• _Task instructions_: Find the line containing "This screenshot has height=946, width=621." in the listing below; reproduce it and every line after, exactly. Skip pictures.

..............................

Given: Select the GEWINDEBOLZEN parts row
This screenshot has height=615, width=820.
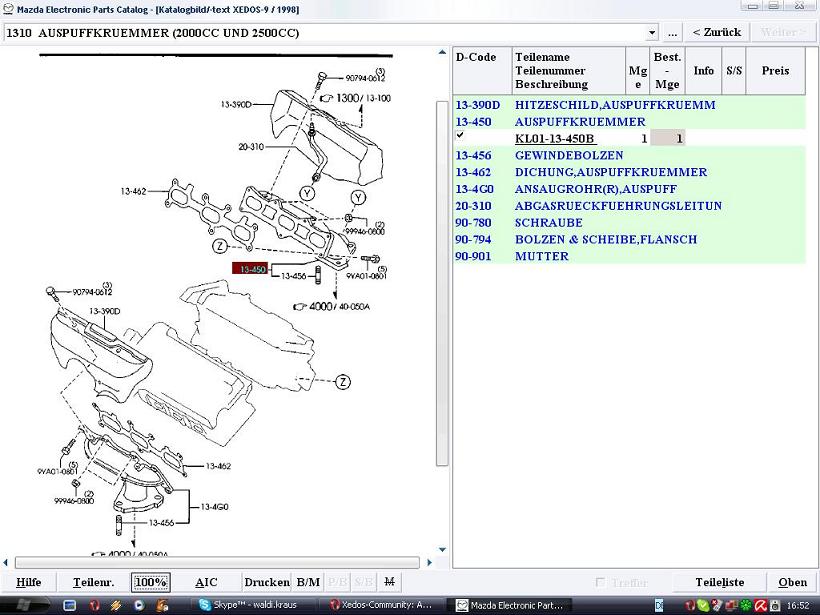Looking at the screenshot, I should (x=569, y=156).
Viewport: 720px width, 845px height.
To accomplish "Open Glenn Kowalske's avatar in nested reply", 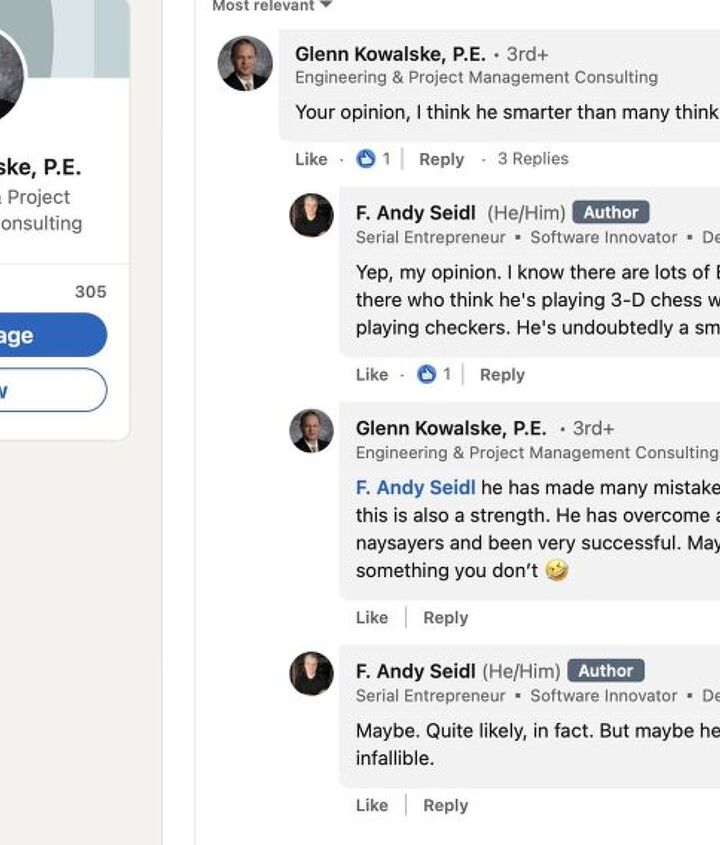I will (x=311, y=431).
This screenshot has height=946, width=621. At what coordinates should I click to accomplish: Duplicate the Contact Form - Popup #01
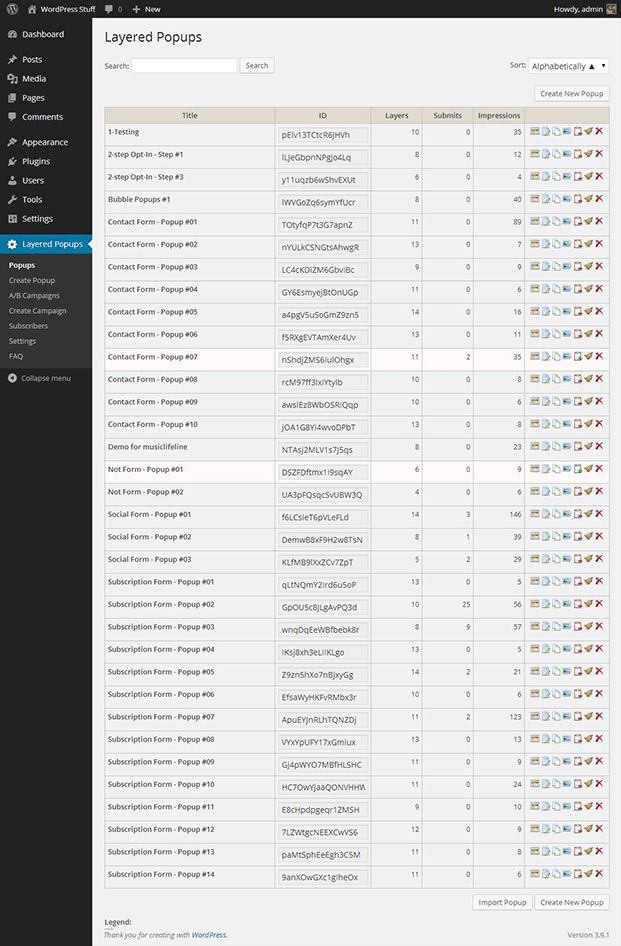click(556, 221)
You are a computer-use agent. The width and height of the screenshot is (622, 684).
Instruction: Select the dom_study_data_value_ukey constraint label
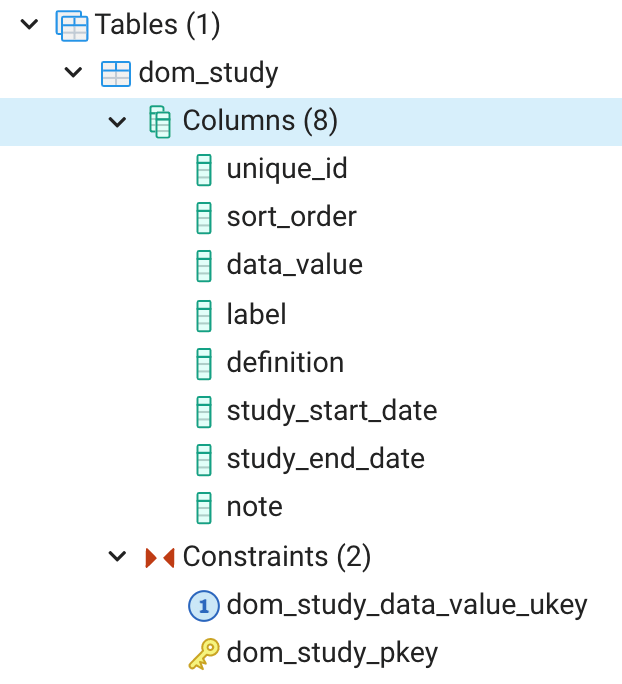coord(406,605)
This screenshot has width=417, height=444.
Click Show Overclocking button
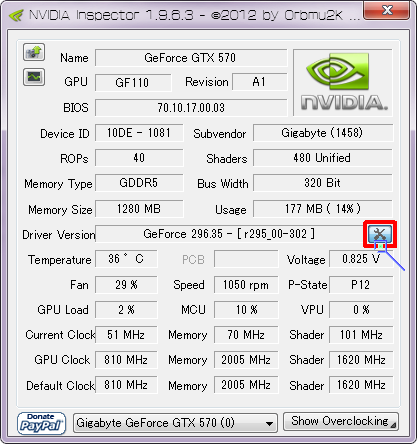coord(341,421)
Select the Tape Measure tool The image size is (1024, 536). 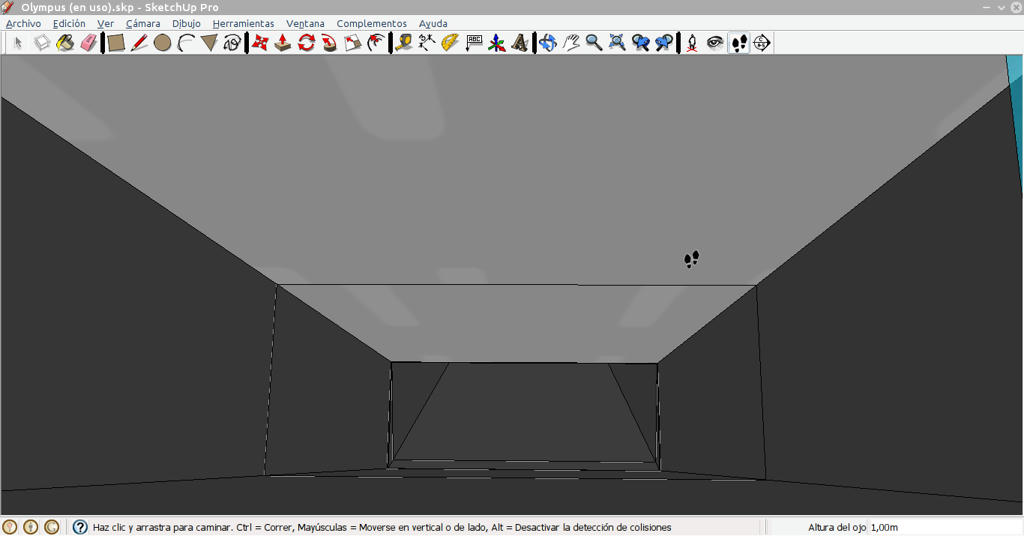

..............................

• _Expected answer_:
This screenshot has height=946, width=621. At what coordinates should I click to accomplish: Duplicate the Contact Form - Popup #01
click(556, 221)
You are a computer-use agent. The width and height of the screenshot is (622, 684).
Instruction: Select the dom_study_data_value_ukey constraint label
coord(406,605)
This screenshot has width=417, height=444.
Click Show Overclocking button
coord(341,421)
Select the Tape Measure tool The image size is (1024, 536). 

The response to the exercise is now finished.